Mas por mais animadores que sejam resultados pré-clínicos positivos, eles são só o começo: em seguida vêm os ensaios clínicos, quando o tratamento começa a ser aplicado de forma experimental em seres humanos seguindo uma série de etapas e regras para garantir a segurança dos participantes e a confiabilidade das conclusões. Esses ensaios são divididos em fase I, II, III e IV. Ensaios de fase I começam a testar o tratamento em um número pequeno de pacientes para verificar a segurança e alguns parâmetros fisiológicos associados a ele; ensaios de fase II são um pouco maiores e, além de verificar a segurança, avaliam também, de forma preliminar, a eficácia; ensaios de fase III são ainda maiores: o tratamento é oferecido a um número maior de pessoas e o objetivo é verificar de maneira contundente a eficácia além de fazer um acompanhamento detalhado de efeitos da terapia; ensaios de fase IV, por fim, ocorrem depois que o tratamento já tenha sido aprovado para distribuição para a população para estudar efeitos em larga escala ao longo do tempo.

Além de serem aprovados por um Comitê de Ética independente, os ensaios clínicos precisam ser aprovados por uma agência reguladora governamental para que possam ser realizados (no caso do Brasil, essa agência é a ANVISA, nos Estados Unidos é a FDA, na União Europeia é a EMA). São essas agências, também, que aprovam os tratamentos para que eles possam ser comercializados. Receber uma terapia que ainda não tenha sido aprovada pela agência responsável e que não faça parte de um ensaio clínico aprovado pela agência reguladora pode ser muito arriscado (nós temos dois textos falando um pouco sobre isso aqui e aqui). Especialistas muito experientes em uma área terapêutica podem oferecer uma opção que enquadramos como inovação médica, mas esses casos são raros e deve haver uma sólida base científica além de cuidados éticos.

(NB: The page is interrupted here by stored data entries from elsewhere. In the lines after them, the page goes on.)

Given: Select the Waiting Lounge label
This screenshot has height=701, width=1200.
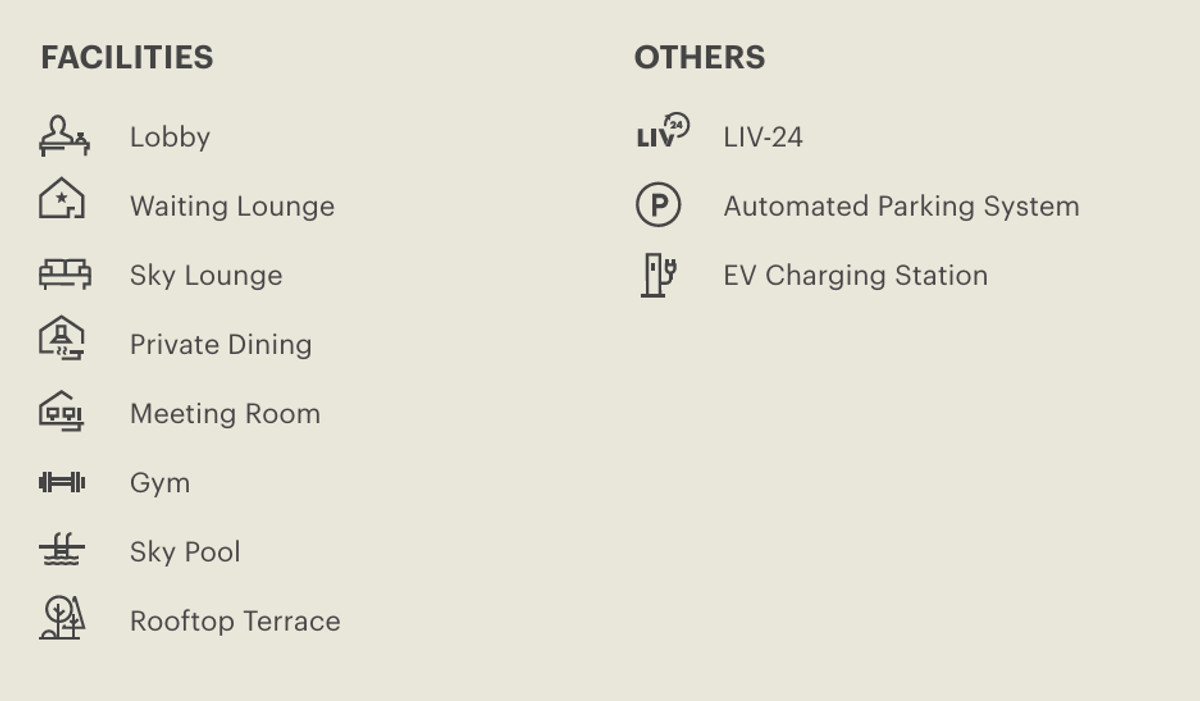Looking at the screenshot, I should tap(232, 206).
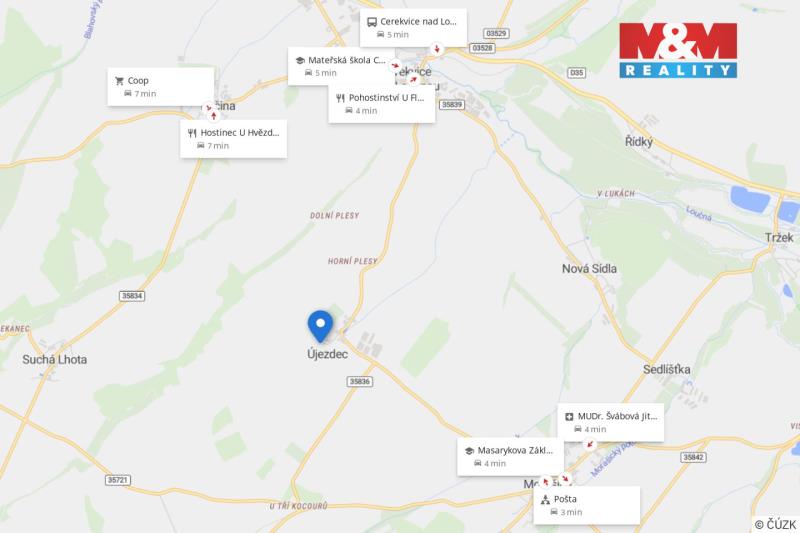The image size is (800, 533).
Task: Click the Coop shopping cart icon
Action: point(119,81)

Até o momento, a única terapia com células-tronco aprovada e amplamente disponível para a população mundial é o transplante de células-tronco hematopoiéticas para algumas doenças sanguíneas. No Canadá e na Nova Zelândia foi aprovado o uso de uma terapia com células-tronco mesenquimais para tratar a doença enxerto-contra-hospedeiro em crianças que não estejam respondendo ao tratamento com esteroides (Prochymal) e, na Europa, foi aprovada uma terapia com uso autólogo de células-tronco da córnea (Holoclar) para alguns casos de queimadura ocular. Em um passo importante para o desenvolvimento de terapias celulares no Brasil, a ANVISA aprovou, em janeiro de 2018, uma resolução que dispõe sobre Boas Práticas em Células Humanas para uso terapêutico e em pesquisa clínica.

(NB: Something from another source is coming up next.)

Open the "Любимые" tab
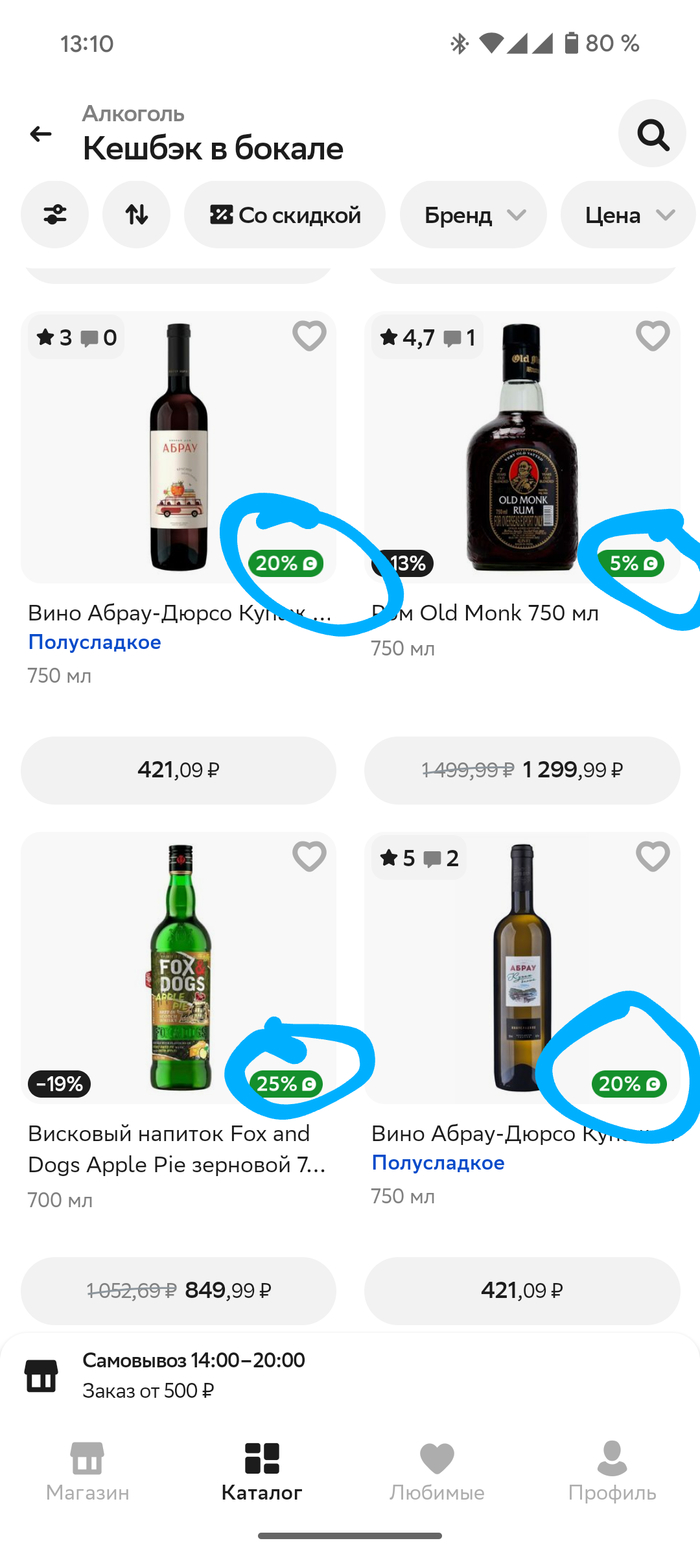 (437, 1471)
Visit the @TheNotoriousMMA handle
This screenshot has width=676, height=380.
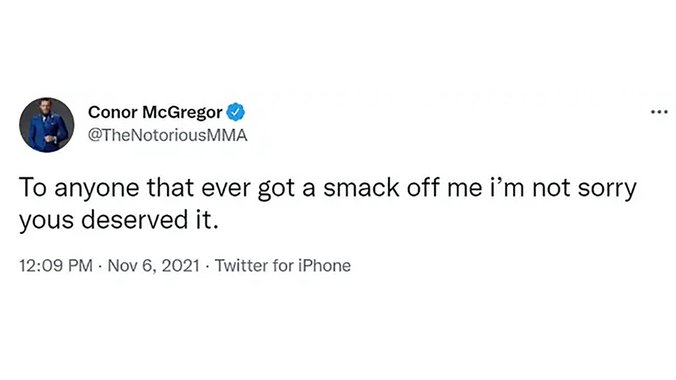point(168,135)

A maior parte das pesquisas que temos hoje com células-tronco se enquadram na classificação de pesquisa básica e de pesquisa pré-clínica. Resultados positivos nessas fases não implicam que o tratamento vá funcionar em humanos – e, de fato, muitas vezes os ensaios clínicos falham em demonstrar efeitos terapêuticos relevantes. No entanto, quanto melhor fundamentado em estudos de pesquisa básica e pré-clínica um ensaio clínico estiver, maiores as chances de sucesso. É um processo longo: na indústria farmacêutica tradicional, pode levar em média de 10 a 15 anos para um novo medicamento ser desenvolvido; quando falamos de terapias celulares fica ainda mais difícil fazer predições devido à complexidade dos mecanismos envolvidos e ao nosso estágio de conhecimento nesse ramo, que ainda é novo.

Nada disso é suficiente para diminuir o nosso otimismo quanto ao futuro das terapias com células-tronco: o número de estudos cresce a cada ano, cada vez mais descobertas são feitas e as agências regulatórias têm se esforçado para seguir o ritmo das pesquisas. Os desafios são muitos, mas as possibilidades de novos tratamentos são ainda mais numerosas

Referências:

ISSCR – A Closer Look at Stem Cells: How Science becomes Medicine

Nagpal A et al. Stem cell therapy clinical research: A regulatory conundrum for academia. Advanced Drug Delivery Reviews. 2017.

ANVISA – Aprovada regra para células humanas em uso terapêutico.

Trounson A et al. Stem Cell Therapies in Clinical Trials: Progress and Challenges. Cell Stem Cell. 2015.